───── SUPPLIED MATERIAL ─────

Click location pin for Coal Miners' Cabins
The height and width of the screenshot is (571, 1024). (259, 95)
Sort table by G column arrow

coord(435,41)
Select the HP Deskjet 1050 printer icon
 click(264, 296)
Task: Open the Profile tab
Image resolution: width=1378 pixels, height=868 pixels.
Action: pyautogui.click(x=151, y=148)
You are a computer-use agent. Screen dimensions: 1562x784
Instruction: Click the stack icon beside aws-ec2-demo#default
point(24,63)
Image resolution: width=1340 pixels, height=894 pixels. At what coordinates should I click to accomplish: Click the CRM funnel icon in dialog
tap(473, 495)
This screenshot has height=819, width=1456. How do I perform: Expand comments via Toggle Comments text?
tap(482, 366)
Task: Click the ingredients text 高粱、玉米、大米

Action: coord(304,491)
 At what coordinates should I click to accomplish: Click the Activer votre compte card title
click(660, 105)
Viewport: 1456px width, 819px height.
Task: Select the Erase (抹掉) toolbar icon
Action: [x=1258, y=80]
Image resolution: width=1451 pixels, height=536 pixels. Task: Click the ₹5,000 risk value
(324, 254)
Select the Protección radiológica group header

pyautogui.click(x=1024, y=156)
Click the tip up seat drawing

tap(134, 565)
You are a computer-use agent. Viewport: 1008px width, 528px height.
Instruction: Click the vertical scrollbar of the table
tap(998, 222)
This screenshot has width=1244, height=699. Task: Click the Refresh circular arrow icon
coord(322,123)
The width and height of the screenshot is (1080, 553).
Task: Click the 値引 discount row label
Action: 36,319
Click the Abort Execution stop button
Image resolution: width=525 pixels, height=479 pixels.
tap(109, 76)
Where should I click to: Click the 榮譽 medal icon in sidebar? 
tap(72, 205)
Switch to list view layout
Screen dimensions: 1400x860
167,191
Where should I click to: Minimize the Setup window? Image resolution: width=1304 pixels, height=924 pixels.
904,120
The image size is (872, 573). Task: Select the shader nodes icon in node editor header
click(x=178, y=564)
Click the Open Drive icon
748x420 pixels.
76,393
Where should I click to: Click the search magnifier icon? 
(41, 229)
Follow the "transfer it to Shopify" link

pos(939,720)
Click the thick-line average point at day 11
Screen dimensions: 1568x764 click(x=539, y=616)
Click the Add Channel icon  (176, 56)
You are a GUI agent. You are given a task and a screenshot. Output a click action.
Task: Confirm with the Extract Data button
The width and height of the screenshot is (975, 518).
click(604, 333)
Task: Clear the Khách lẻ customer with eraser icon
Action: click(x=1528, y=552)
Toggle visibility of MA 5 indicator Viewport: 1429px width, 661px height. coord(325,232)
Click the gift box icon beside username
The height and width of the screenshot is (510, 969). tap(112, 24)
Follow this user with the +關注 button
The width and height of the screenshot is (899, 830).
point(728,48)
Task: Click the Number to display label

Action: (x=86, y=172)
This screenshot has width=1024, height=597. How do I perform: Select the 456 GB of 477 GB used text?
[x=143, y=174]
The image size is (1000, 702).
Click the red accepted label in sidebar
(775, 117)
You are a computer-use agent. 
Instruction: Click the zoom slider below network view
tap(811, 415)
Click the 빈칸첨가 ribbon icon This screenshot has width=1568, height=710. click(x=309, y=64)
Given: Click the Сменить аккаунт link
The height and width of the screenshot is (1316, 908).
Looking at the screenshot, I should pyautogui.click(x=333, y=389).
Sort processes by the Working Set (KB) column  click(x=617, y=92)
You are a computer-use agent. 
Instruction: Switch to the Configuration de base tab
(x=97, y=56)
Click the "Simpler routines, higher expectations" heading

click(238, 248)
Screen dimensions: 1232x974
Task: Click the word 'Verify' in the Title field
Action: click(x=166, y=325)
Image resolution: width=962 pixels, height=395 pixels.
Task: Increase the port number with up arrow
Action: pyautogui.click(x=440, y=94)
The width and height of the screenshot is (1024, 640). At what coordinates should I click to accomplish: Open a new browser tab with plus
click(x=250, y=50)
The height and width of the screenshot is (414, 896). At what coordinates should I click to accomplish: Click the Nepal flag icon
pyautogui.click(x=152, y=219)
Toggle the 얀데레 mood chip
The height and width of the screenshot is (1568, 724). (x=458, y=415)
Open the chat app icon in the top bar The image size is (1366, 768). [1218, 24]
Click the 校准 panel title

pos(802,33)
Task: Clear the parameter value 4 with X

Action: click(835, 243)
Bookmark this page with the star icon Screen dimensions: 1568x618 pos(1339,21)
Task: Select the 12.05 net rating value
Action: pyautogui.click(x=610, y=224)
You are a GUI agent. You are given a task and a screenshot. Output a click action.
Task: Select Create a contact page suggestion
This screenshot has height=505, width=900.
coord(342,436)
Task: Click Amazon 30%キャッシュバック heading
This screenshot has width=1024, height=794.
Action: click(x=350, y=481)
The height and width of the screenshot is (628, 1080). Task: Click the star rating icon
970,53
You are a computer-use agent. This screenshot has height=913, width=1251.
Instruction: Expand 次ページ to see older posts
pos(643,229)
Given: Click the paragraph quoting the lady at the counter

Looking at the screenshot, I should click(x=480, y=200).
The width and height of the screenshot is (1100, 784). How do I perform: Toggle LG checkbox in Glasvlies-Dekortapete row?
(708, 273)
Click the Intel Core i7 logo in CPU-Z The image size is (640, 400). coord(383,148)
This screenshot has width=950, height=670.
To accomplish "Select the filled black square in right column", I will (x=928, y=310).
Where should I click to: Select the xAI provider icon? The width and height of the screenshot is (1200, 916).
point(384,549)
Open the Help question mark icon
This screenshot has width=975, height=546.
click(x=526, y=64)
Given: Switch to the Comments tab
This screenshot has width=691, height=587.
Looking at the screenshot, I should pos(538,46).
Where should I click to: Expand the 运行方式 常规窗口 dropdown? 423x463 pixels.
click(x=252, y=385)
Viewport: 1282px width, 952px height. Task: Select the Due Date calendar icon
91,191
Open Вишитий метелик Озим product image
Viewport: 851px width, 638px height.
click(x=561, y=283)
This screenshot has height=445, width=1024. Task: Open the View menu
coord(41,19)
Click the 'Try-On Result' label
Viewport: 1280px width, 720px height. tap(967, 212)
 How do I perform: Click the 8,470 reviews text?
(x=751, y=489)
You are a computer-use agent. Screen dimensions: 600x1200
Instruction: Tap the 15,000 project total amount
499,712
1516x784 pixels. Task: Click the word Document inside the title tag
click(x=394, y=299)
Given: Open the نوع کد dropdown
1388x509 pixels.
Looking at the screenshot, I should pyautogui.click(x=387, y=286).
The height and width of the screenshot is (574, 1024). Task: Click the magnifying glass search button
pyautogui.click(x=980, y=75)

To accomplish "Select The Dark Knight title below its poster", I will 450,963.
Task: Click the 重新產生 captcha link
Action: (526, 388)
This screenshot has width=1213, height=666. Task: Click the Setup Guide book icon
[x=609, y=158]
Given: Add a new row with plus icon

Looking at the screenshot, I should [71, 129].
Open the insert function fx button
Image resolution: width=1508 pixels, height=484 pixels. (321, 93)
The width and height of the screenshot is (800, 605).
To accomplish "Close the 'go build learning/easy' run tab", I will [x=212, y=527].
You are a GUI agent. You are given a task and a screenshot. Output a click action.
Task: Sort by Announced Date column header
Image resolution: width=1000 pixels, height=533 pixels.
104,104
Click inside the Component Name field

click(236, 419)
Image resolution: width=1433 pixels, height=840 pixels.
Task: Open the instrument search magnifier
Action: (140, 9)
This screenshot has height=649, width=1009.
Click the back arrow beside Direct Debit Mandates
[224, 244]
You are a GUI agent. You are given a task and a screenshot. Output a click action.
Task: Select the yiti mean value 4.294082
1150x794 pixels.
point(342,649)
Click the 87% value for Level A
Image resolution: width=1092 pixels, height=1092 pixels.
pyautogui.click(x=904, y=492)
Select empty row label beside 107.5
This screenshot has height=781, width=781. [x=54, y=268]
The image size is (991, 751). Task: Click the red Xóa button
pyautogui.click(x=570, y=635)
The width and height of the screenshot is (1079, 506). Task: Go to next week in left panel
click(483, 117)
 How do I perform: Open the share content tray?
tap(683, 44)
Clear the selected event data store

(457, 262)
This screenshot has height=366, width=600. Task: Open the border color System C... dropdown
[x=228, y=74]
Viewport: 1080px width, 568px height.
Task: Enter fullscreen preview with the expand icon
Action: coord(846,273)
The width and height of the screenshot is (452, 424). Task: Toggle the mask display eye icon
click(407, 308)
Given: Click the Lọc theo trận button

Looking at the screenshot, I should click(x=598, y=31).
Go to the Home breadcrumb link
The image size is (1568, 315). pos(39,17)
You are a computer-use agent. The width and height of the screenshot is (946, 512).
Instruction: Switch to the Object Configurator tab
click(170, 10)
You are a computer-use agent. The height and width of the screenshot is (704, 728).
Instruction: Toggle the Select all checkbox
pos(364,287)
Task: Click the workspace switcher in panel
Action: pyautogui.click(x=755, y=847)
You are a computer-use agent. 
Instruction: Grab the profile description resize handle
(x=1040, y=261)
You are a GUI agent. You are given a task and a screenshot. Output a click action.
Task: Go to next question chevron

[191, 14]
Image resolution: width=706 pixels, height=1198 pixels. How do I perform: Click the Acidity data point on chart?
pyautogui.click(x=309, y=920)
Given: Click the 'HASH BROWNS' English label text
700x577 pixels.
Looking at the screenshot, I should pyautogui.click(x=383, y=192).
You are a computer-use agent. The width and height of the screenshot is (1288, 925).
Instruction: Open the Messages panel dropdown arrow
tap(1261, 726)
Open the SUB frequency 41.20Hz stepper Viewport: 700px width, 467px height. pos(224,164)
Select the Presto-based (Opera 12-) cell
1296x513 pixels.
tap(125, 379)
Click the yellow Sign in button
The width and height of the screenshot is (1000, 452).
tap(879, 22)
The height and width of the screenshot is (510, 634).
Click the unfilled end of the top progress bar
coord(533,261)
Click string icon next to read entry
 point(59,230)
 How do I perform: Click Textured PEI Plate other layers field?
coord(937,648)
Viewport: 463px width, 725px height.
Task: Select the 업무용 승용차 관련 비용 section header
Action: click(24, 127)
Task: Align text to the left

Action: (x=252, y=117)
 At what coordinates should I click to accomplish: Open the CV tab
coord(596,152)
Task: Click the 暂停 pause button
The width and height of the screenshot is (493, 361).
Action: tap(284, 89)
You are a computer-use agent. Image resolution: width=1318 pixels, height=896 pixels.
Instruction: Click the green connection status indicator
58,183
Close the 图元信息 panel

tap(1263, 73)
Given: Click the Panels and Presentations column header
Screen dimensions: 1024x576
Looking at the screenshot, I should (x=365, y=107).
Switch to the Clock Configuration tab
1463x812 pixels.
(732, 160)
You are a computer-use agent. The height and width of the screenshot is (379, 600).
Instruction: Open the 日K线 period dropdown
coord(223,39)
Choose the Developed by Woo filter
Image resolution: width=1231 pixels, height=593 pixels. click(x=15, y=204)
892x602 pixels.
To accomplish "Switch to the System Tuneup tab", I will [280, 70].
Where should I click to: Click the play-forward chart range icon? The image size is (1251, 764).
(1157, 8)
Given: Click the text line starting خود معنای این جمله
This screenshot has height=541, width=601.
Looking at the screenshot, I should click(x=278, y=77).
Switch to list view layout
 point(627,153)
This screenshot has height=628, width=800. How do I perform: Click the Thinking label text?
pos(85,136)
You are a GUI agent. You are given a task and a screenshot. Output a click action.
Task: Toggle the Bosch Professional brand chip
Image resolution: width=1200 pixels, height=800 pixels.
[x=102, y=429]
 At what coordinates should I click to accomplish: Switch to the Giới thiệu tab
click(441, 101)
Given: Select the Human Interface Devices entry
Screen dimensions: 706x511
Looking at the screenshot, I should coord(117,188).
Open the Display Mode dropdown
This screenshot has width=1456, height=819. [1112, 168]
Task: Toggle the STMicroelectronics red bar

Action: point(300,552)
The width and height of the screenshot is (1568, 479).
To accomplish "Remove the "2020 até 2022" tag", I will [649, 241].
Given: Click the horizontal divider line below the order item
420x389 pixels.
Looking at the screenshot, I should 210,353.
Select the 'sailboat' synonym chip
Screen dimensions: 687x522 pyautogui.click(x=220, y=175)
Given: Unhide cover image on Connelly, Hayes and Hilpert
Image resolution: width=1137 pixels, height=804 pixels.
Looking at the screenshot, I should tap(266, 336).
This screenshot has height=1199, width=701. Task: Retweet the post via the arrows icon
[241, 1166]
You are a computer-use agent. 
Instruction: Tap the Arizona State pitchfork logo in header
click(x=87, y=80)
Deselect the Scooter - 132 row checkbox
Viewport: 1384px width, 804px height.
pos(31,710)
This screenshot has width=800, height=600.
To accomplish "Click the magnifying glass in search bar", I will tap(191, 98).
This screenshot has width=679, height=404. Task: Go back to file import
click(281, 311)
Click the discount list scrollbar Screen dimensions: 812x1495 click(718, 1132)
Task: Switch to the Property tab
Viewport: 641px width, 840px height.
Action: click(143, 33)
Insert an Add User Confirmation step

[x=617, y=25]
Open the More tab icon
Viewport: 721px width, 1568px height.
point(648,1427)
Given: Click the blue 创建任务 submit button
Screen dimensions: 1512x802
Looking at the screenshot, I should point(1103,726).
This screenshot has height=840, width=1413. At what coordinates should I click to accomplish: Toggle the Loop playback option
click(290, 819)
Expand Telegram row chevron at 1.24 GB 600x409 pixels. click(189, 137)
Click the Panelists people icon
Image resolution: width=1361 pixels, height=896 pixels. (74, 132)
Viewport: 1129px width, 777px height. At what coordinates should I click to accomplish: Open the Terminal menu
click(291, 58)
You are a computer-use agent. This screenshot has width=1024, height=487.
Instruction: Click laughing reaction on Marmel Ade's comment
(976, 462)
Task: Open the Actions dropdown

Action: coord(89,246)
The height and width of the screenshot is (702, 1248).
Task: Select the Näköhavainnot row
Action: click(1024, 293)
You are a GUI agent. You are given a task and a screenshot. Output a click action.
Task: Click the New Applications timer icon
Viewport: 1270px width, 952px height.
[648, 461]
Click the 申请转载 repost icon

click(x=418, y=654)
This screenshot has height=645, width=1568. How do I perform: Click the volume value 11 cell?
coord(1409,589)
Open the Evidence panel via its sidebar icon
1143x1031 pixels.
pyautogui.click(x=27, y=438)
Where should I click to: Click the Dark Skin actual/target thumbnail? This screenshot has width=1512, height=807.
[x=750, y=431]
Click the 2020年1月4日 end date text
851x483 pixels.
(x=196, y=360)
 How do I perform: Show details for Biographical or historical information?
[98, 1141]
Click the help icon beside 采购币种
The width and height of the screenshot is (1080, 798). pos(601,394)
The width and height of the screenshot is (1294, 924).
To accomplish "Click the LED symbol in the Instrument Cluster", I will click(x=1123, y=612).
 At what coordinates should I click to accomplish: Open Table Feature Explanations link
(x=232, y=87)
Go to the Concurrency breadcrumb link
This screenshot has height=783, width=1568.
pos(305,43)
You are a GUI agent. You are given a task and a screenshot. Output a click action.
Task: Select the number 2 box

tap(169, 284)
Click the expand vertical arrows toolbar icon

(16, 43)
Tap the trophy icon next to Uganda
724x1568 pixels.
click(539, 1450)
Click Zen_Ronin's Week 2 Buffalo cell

─────

▶ _WHAT THE EXERCISE ASKS_: Lines from the one holding "Click the expand vertical arrows toolbar icon" to the end of the listing above are the only ones to transcribe. Keep each exactly as written.

▶ _SOLVED EXERCISE_:
Click the expand vertical arrows toolbar icon

(16, 43)
Tap the trophy icon next to Uganda
724x1568 pixels.
click(539, 1450)
Click Zen_Ronin's Week 2 Buffalo cell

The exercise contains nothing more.